▶ **Given instruction a**
Translate into Spanish the following sentence from the article on Jeff Sessions: "It’s the Sessions story that had the media in a frenzy Thursday after accusations the attorney general misled senators during his confirmation hearings in January."
** START Given text **
Former Sen. Jeff Sessions just took office as President Trump's new attorney general

Former Sen. Jeff Sessions recently took office as President Trump’s new attorney general

A former U.S. Justice Department official says the liberal outrage over Attorney General Jeff Sessions having contact with the Russian ambassador during the 2016 campaign is much ado about nothing and Democrats are doing whatever they can to thwart the Trump agenda.

He also told WND and Radio America reports of a slush fund at the Justice Department created during the Obama years that is funneling money to liberal activist groups are a big deal and further evidence that Democrats turned a blind eye to the Justice Department when far more serious things were happening.

It’s the Sessions story that had the media in a frenzy Thursday after accusations the attorney general misled senators during his confirmation hearings in January.

At that hearing, Sen. Al Franken, D-Minn., cited a breaking CNN report that officials in the Trump campaign discussed the election on multiple occasions with agents of the Russian government. When asked by Franken what he would do if the report was proven true, Sessions indicated he was unaware of such activity.
** END Given text **
** START Provided entries **
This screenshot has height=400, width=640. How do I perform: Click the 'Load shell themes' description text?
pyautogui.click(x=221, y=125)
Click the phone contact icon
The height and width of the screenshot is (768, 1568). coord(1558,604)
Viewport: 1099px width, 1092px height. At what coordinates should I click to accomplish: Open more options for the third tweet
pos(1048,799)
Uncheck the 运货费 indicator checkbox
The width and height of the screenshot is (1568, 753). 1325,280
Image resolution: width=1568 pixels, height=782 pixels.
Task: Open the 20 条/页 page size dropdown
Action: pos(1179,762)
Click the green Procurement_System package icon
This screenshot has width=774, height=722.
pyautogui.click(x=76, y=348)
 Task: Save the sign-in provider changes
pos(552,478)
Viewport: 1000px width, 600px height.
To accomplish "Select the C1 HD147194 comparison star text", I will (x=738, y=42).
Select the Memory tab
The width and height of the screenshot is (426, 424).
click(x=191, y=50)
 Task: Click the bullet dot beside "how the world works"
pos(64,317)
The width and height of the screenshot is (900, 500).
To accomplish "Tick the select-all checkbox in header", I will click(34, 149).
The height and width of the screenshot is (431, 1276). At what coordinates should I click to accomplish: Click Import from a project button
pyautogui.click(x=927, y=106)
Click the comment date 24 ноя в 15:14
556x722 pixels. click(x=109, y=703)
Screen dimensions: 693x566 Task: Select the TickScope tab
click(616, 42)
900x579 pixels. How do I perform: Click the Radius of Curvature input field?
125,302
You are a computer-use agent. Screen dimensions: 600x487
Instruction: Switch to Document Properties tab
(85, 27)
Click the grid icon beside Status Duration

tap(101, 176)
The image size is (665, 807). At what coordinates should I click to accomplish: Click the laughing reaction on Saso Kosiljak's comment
** END Provided entries **
▶ **Given instruction b**
Put the lines of the records, from their start through the line holding "The height and width of the screenshot is (768, 1568).", inclusive, into a Markdown table with the columns Row and Line, omitting any blank lines.

▶ **Problem solution a**
Es la noticia sobre Sessions la que tuvo a los medios en un frenesí el jueves, tras las acusaciones de que el fiscal general engañó a los senadores durante sus audiencias de confirmación en enero.

▶ **Problem solution b**
| Row | Line |
|---|---|
| 1 | This screenshot has height=400, width=640. How do I perform: Click the 'Load shell themes' description text? |
| 2 | pyautogui.click(x=221, y=125) |
| 3 | Click the phone contact icon |
| 4 | The height and width of the screenshot is (768, 1568). coord(1558,604) |